Je ne suis pas un homme, T.1 - Par Usamaru Furuya d’après Osamu Dazai (traduction Patrick Honnoré) - Casterman

17 juin 2011 0 commentaire
  • Librement inspiré d'un roman célèbre, ce diptyque plonge dans la vie sans issue d'un jeune qui a pourtant tout pour plaire... Un manga qui ne ménage pas ses effets, mais impressionne par sa puissance narrative. Le premier tome est incontestablement une réussite.

Furuya n’a pas été chercher loin son préambule : un mangaka sans inspiration surfe sur le net, puis tombe sur un journal intime en ligne. Celui d’un jeune homme qui semble au bord du gouffre. Première phrase : "Il y a eu trop de honte dans ma vie". Le lecteur va alors pouvoir découvrir ce jeune homme, Yôzô Ôba, à partir de sa dernière année de lycée. Populaire, séduisant, décrochant les meilleures notes sans effort, Yôzô voit pourtant la vie en noir. Il se sent tricheur, hypocrite, et profondément seul. Dès lors, son quotidien va ressembler à des montagnes russes : succès puis dégoût de soi, reprise de confiance, soutien extérieur salvateur, puis replongée dans la déprime... Jusqu’à penser au suicide, et pour couronner le tout, accompagné....

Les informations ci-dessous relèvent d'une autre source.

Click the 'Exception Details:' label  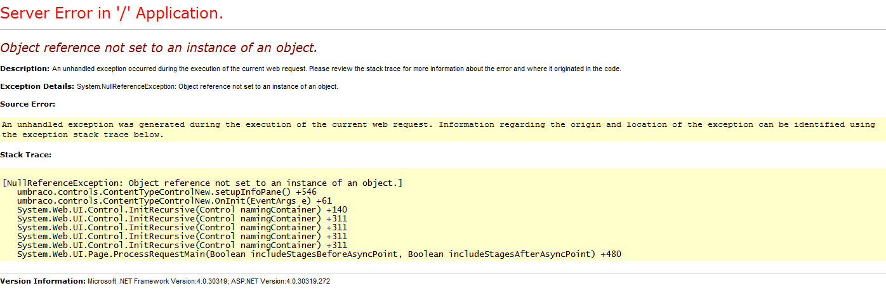[x=37, y=86]
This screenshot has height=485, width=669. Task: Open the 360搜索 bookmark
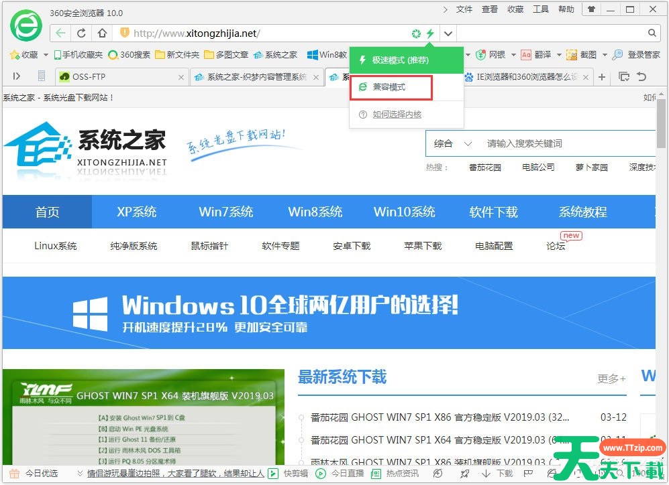pos(130,55)
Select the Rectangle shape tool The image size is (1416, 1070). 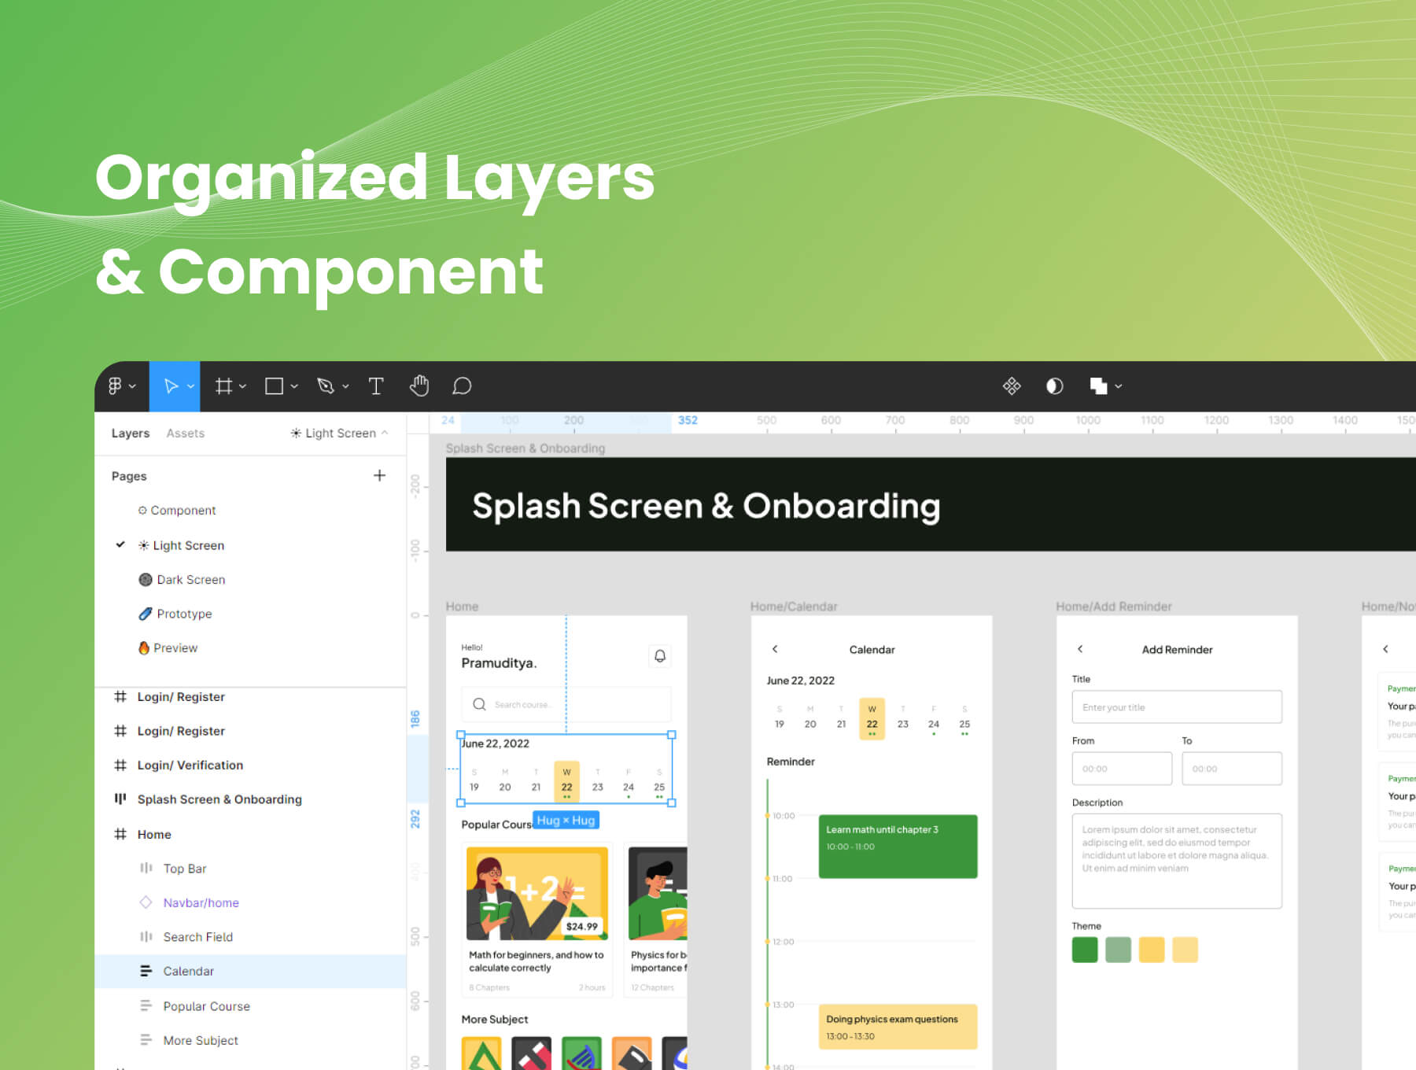[x=274, y=386]

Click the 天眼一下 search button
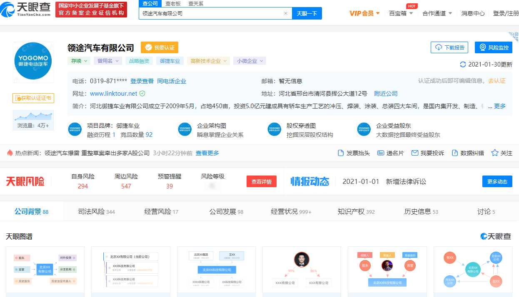[x=307, y=13]
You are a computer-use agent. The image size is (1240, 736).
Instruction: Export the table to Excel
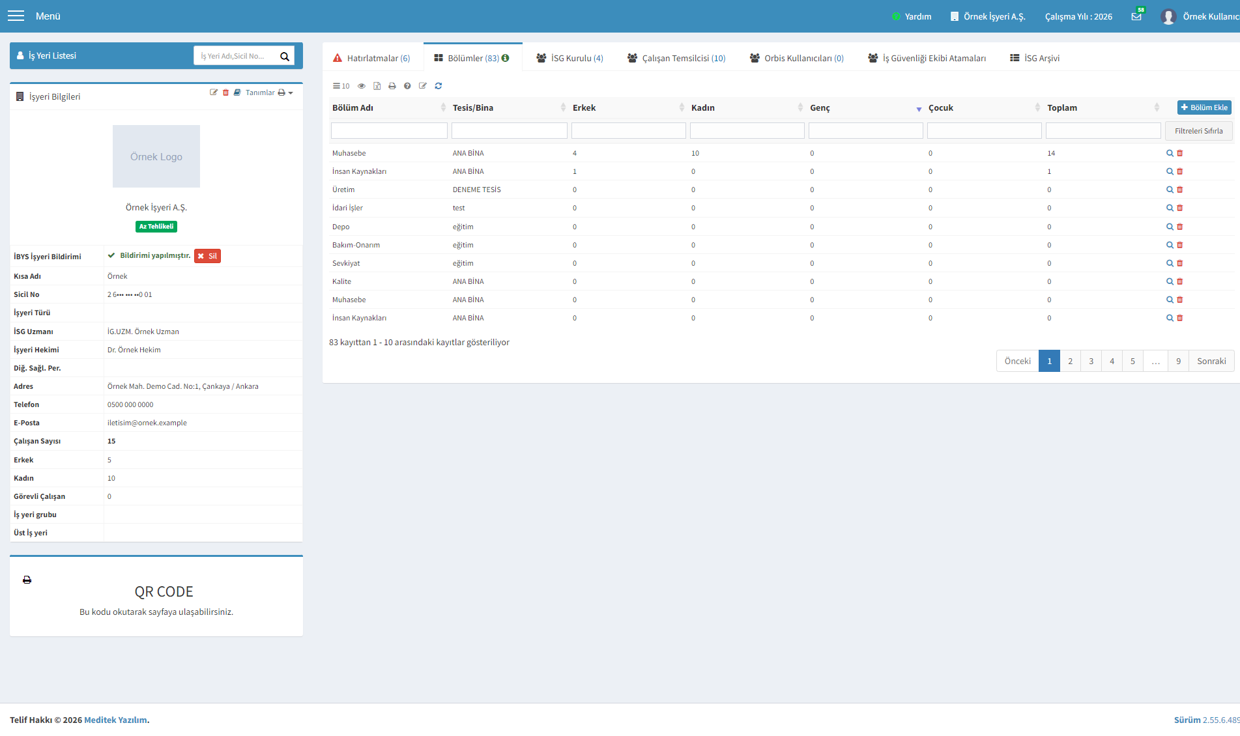point(377,86)
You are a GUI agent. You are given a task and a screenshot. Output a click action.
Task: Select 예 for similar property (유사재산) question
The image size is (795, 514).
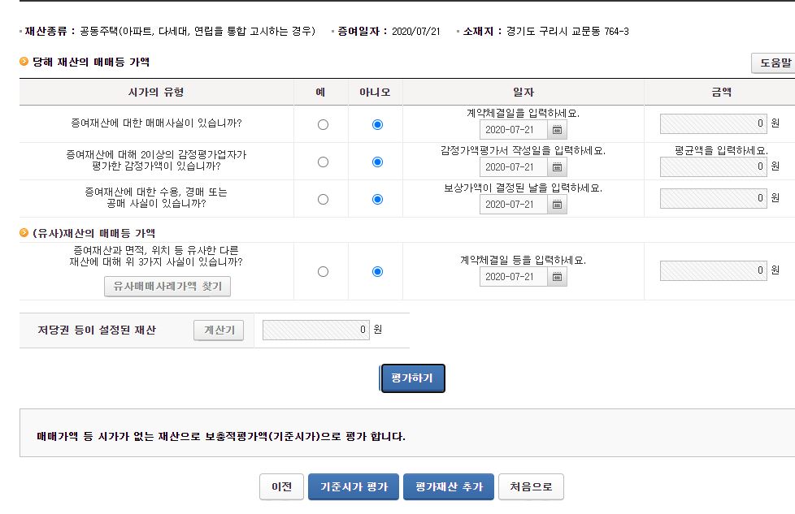323,272
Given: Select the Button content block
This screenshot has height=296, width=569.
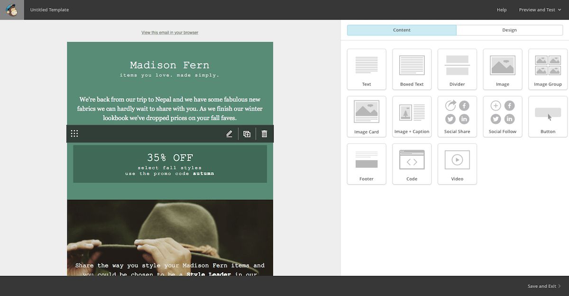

On retrouve dans Je ne suis pas un homme la facilité de l’auteur à émanciper son dessin des sentiers battus. Son interprétation du roman d’Osamu Dazai (la déchéance d’un homme, paru en 1948 au Japon) possède un souffle impressionnant. En transposant l’intrigue (en grande partie autobiographique pour Dazai) de nos jours, Furuya tire avantage des us et coutumes à la fois du milieu lycéen (comme dans l’Âge de déraison) et des lieux nocturnes de Tokyo. Son dessin virevolte de virtuosité, dérivant parfois dans des illustrations oniriques ou symbolistes, avant de laisser place à des tableaux pleine page...

Visiblement l’éditeur ne doute pas du potentiel de cette œuvre : Furuya lui-même a pris soin de rendre son histoire facile à présenter en sens de lecture occidental. Le format, très proche de la collection Rivages/Noir, attirera les lecteurs adultes auquel cet album se destine, et aucune mention directe d’une provenance asiatique ne figure sur la couverture.

Sans être réservé à un public averti, Je ne suis pas un homme, par sa tonalité désespérée et des scènes érotiques explicites, vise un lectorat d’une maturité certaine. Tome 2 (prévu en septembre) attendu avec le plus grand intérêt.